Group Equivariant Convolutional Networks for Pathloss Estimation

TL;DR

The paper tackles pathloss estimation for 6G by introducing RadioGUNet, a UNet enhanced with group equivariant convolutions to capture rotations and reflections without extra data augmentation. The approach enforces symmetry-aware inductive biases by using discrete groups (e.g., C2, C4, C8, D2, D4, D8) and maintains the same input/output setup as RadioUNet, but with a single UNet instead of a dual cascade. Empirical results on the RadioMapSeer dataset show consistent RMSE/NMSE improvements over the baseline across multiple simulation settings, with higher-order groups delivering further gains while maintaining similar parameter counts. The work suggests that symmetry-aware architectures can enhance wireless channel modeling and opens avenues for continuous-symmetry extensions and applications to other radio tasks.

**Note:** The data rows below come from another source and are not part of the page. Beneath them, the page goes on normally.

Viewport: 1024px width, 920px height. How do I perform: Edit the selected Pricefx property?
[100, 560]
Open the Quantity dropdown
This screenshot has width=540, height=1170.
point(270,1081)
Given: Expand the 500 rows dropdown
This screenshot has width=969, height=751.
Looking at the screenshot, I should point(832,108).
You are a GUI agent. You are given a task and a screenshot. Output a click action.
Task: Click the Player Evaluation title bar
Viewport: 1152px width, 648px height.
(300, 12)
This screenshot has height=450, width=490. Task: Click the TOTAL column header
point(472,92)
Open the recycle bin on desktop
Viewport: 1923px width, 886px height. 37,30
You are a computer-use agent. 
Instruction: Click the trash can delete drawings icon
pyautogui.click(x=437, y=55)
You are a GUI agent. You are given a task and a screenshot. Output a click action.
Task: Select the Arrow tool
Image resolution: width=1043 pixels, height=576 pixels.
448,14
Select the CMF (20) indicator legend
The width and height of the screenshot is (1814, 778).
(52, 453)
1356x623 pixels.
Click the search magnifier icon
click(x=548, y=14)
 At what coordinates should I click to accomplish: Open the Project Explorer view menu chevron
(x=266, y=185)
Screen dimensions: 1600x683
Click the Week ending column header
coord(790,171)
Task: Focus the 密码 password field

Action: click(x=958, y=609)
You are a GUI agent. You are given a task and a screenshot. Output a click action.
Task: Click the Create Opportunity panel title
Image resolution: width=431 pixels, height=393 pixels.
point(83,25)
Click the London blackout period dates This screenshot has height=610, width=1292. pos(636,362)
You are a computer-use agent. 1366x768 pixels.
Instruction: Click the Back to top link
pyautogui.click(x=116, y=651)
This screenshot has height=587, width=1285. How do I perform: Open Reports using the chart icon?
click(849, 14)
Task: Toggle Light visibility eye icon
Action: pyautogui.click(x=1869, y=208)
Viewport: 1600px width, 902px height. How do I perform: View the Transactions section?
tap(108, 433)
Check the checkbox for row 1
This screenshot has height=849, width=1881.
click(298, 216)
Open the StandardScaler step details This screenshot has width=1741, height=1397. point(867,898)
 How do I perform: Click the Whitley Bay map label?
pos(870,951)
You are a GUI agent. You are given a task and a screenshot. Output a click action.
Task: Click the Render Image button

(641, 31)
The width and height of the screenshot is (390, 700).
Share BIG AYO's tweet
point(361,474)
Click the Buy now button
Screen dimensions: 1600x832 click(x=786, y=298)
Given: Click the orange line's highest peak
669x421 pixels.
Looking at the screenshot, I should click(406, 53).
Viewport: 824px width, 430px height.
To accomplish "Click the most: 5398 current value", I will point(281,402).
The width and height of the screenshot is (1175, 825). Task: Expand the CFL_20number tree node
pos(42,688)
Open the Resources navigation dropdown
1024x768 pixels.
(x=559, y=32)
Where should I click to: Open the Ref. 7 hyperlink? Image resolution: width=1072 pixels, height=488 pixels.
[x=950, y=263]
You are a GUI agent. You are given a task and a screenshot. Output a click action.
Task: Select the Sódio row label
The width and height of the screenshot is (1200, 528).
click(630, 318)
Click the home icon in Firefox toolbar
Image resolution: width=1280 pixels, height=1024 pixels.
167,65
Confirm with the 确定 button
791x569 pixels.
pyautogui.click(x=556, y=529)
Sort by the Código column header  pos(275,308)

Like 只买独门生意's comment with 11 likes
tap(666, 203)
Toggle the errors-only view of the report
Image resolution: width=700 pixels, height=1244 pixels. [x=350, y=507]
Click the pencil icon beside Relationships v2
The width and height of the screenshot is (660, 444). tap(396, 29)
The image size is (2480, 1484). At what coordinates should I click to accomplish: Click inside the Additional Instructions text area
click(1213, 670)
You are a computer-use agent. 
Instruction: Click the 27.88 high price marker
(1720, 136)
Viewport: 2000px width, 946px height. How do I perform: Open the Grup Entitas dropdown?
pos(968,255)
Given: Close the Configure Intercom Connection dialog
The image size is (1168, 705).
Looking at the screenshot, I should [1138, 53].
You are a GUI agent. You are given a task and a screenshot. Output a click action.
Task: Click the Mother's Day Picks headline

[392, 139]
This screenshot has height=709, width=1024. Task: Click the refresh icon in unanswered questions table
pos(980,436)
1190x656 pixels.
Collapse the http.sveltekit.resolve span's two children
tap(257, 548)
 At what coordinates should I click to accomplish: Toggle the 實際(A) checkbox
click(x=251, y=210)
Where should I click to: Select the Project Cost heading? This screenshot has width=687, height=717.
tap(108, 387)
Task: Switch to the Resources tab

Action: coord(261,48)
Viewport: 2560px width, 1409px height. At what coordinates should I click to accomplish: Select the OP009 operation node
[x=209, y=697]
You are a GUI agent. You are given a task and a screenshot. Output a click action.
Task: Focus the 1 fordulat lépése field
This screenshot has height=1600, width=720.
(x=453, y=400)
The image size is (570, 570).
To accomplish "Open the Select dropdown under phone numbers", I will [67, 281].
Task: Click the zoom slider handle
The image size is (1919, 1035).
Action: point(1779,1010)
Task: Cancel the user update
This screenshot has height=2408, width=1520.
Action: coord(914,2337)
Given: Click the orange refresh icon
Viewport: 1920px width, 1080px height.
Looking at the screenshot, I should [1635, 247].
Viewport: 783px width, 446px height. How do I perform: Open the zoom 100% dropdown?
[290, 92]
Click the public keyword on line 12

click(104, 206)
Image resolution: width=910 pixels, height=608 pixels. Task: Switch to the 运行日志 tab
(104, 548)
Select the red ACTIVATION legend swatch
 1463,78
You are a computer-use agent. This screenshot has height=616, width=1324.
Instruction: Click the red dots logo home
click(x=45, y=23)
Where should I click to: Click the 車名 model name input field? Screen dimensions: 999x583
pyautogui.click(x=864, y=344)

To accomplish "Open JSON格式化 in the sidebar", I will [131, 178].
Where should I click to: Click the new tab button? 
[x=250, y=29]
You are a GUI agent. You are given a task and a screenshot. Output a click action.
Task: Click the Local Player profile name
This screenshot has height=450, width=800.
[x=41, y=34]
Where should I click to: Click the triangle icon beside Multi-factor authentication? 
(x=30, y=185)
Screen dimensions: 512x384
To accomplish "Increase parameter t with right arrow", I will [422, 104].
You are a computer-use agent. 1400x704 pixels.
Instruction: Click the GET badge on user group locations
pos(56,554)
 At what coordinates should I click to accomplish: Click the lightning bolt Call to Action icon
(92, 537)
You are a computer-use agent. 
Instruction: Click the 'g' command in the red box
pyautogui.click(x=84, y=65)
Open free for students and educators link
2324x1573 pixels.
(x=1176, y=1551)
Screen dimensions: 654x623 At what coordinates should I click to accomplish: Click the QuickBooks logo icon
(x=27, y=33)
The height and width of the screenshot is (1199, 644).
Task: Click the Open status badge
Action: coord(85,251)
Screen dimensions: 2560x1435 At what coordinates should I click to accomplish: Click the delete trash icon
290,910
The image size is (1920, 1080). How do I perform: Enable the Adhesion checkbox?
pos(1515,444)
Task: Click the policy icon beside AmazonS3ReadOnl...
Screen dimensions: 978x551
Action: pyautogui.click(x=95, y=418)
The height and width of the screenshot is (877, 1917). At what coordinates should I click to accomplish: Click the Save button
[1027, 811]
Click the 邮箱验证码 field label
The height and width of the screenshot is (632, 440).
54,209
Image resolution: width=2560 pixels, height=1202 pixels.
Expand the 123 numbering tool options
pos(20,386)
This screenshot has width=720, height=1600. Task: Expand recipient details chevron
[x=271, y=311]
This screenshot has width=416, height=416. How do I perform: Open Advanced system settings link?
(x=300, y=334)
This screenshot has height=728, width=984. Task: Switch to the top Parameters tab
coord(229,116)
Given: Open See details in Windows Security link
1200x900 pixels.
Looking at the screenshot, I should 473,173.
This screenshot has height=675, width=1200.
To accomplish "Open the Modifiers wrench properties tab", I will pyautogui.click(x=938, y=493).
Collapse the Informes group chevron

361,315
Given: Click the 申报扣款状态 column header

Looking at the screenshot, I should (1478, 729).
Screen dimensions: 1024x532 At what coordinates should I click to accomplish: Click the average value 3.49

Overall, RadioGUNet demonstrates that group equivariant learning can improve pixel-level pathloss estimation with practical computational trade-offs and robust generalization potential.

Abstract

This paper presents RadioGUNet, a UNet-based deep learning framework for pathloss estimation in wireless communication. Unlike other frameworks, it leverages group equivariant convolutional networks, which are known to increase the expressive capacity of a neural network by allowing the model to generalize to further classes of symmetries, such as rotations and reflections, without the need for data augmentation or data pre-processing. The results of this work are twofold. First, we show that typical UNet-based convolutional models can be easily extended to support group equivariant convolution (g-conv). Secondly, we show that the task of pathloss estimation benefits from such an extension, as the proposed extended model outperforms typical UNet-based models by up to 0.41 dB for a similar number of parameters in the RadioMapSeer dataset. The code is publicly available on the GitHub page: https://github.com/EricssonResearch/radiogunet

Figures (2)

• Figure 1: Original UNet architecture (adapted from ronneberger2015u (left) and enhanced UNet with G-Conv (right)
• Figure 2: Example visualized pathloss maps from the three simulation settings in RadioMapSeer. Buildings are in black, and lighter pixels indicate lower pathloss.